JSON grammar is simple enough that this feels tractable. (I wonder if there’s 
research on “start anywhere” languages/parsers in general...)




Cheers,

Joe


http://www.joehalliwell.com

@joehalliwell

On Mon, May 4, 2015 at 10:07 PM, Olivier Girardot
o.girar...@lateral-thoughts.com wrote:

 @joe, I'd be glad to help if you need.
 Le lun. 4 mai 2015 à 20:06, Matei Zaharia matei.zaha...@gmail.com a
 écrit :
 I don't know whether this is common, but we might also allow another
 separator for JSON objects, such as two blank lines.

 Matei

  On May 4, 2015, at 2:28 PM, Reynold Xin r...@databricks.com wrote:
 
  Joe - I think that's a legit and useful thing to do. Do you want to give
 it
  a shot?
 
  On Mon, May 4, 2015 at 12:36 AM, Joe Halliwell joe.halliw...@gmail.com
  wrote:
 
  I think Reynold’s argument shows the impossibility of the general case.
 
  But a “maximum object depth” hint could enable a new input format to do
  its job both efficiently and correctly in the common case where the
 input
  is an array of similarly structured objects! I’d certainly be
 interested in
  an implementation along those lines.
 
  Cheers,
  Joe
 
  http://www.joehalliwell.com
  @joehalliwell
 
 
  On Mon, May 4, 2015 at 7:55 AM, Reynold Xin r...@databricks.com
 wrote:
 
  I took a quick look at that implementation. I'm not sure if it actually
  handles JSON correctly, because it attempts to find the first {
 starting
  from a random point. However, that random point could be in the middle
 of
  a
  string, and thus the first { might just be part of a string, rather
 than
  a
  real JSON object starting position.
 
 
  On Sun, May 3, 2015 at 11:13 PM, Emre Sevinc emre.sev...@gmail.com
  wrote:
 
  You can check out the following library:
 
  https://github.com/alexholmes/json-mapreduce
 
  --
  Emre Sevinç
 
 
  On Sun, May 3, 2015 at 10:04 PM, Olivier Girardot 
  o.girar...@lateral-thoughts.com wrote:
 
  Hi everyone,
  Is there any way in Spark SQL to load multi-line JSON data
  efficiently, I
  think there was in the mailing list a reference to
  http://pivotal-field-engineering.github.io/pmr-common/ for its
  JSONInputFormat
 
  But it's rather inaccessible considering the dependency is not
  available
  in
  any public maven repo (If you know of one, I'd be glad to hear it).
 
  Is there any plan to address this or any public recommendation ?
  (considering the documentation clearly states that
  sqlContext.jsonFile
  will
  not work for multi-line json(s))
 
  Regards,
 
  Olivier.
 
 
 
 
  --
  Emre Sevinc

Re: Multi-Line JSON in SparkSQL

2015-05-05 Thread Joe Halliwell

I've raised the JSON-related ticket at
https://issues.apache.org/jira/browse/SPARK-7366.

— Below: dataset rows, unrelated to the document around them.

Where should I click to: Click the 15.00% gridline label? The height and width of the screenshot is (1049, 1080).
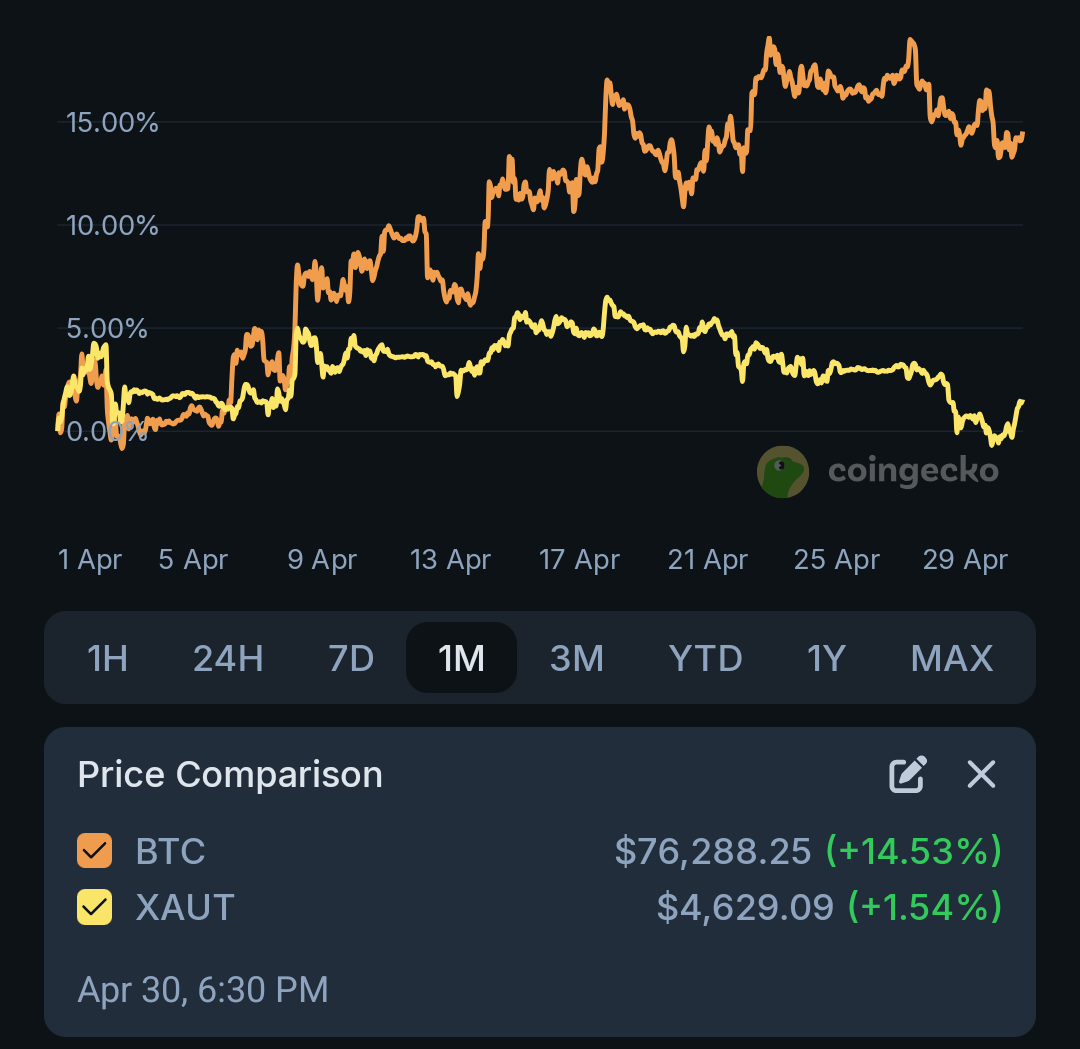click(x=112, y=123)
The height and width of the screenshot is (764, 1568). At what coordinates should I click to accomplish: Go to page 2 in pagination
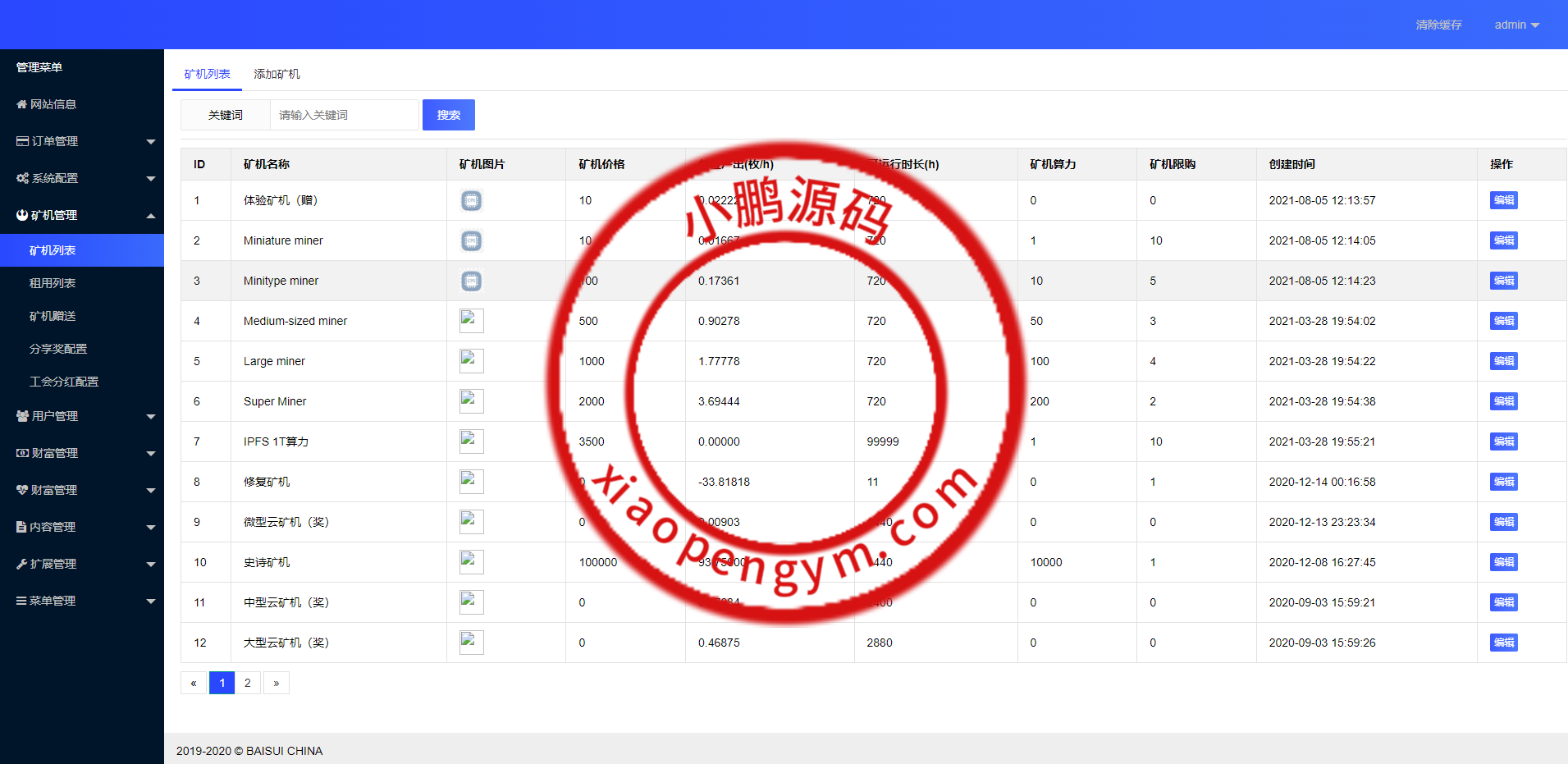(248, 683)
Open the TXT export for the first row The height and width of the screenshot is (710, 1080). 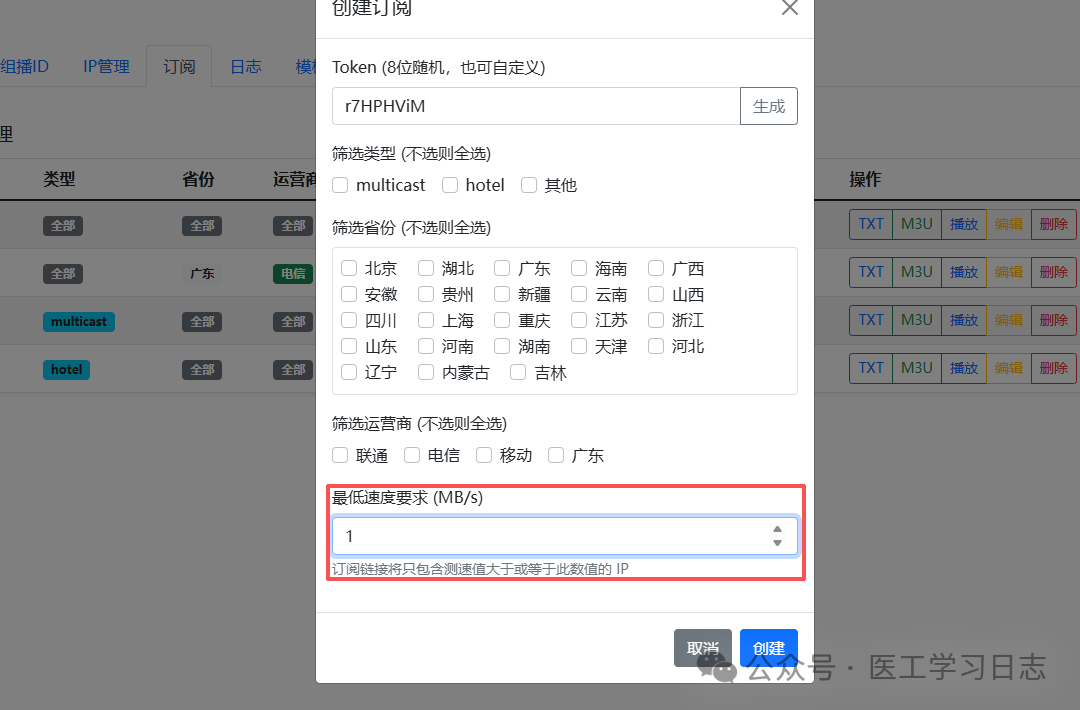(870, 225)
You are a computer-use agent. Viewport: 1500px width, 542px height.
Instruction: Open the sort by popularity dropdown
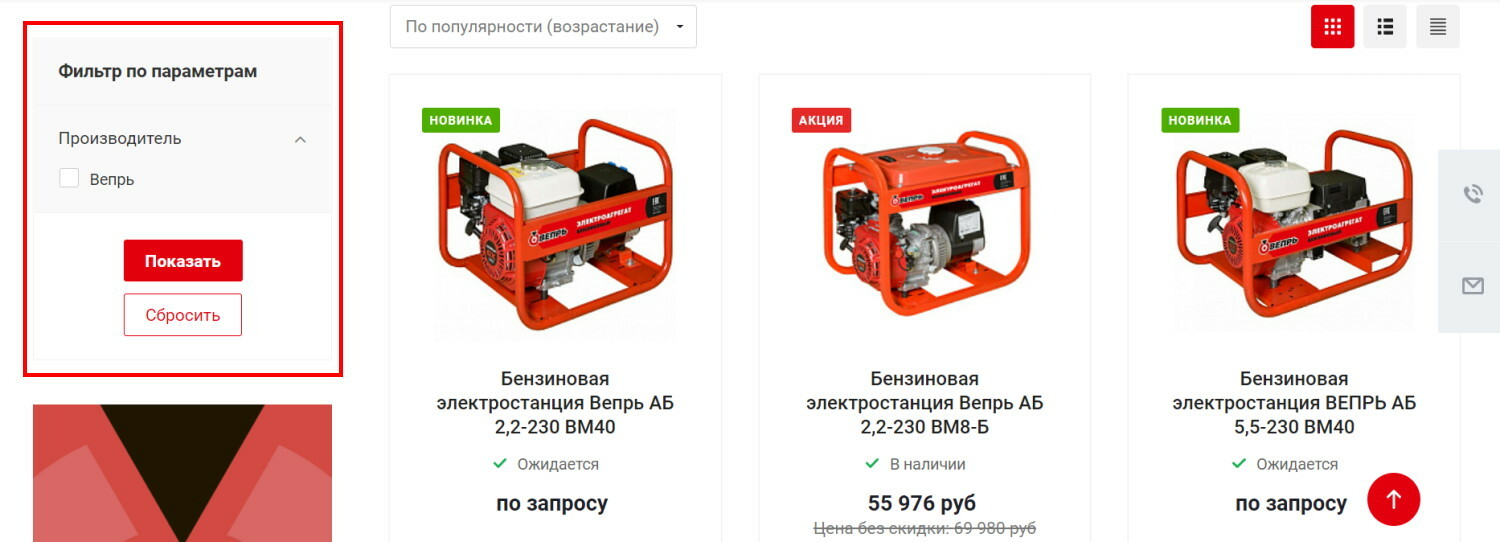coord(543,27)
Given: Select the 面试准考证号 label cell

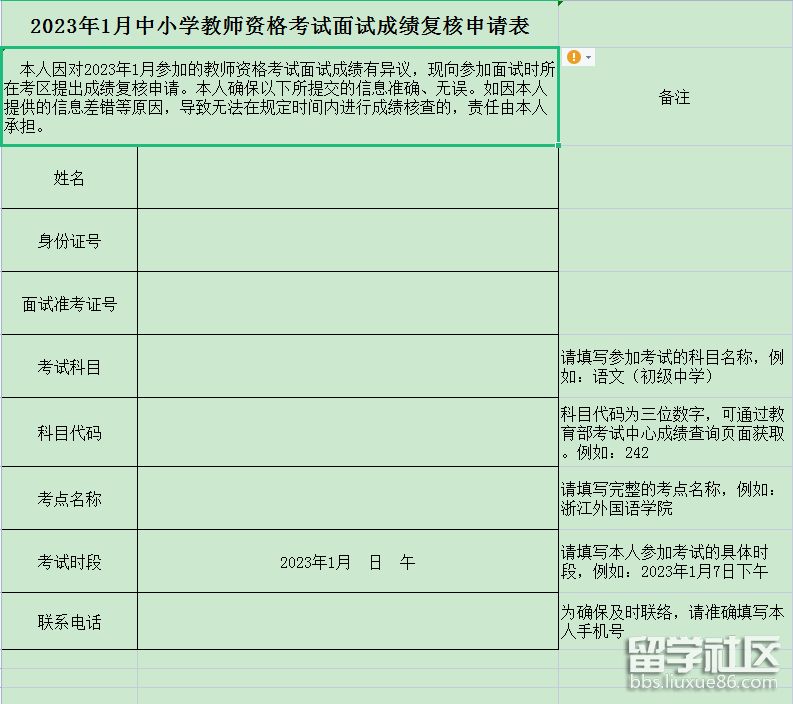Looking at the screenshot, I should coord(69,304).
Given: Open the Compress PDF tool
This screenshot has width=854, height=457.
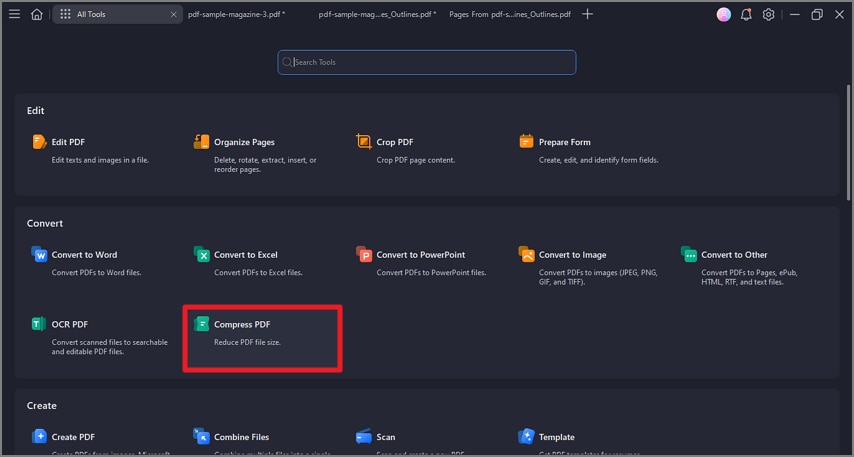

@Ewan I think it would be great to support multiline CSV records too.
The motivation is very similar but my instinct is that little/nothing
of the implementation could be usefully shared, so it's better as a
separate ticket?

Cheers,
Joe

On 5 May 2015 at 08:51, Ewan Higgs ewan.hi...@ugent.be wrote:
FWIW, CSV has the same problem that renders it immune to naive partitioning.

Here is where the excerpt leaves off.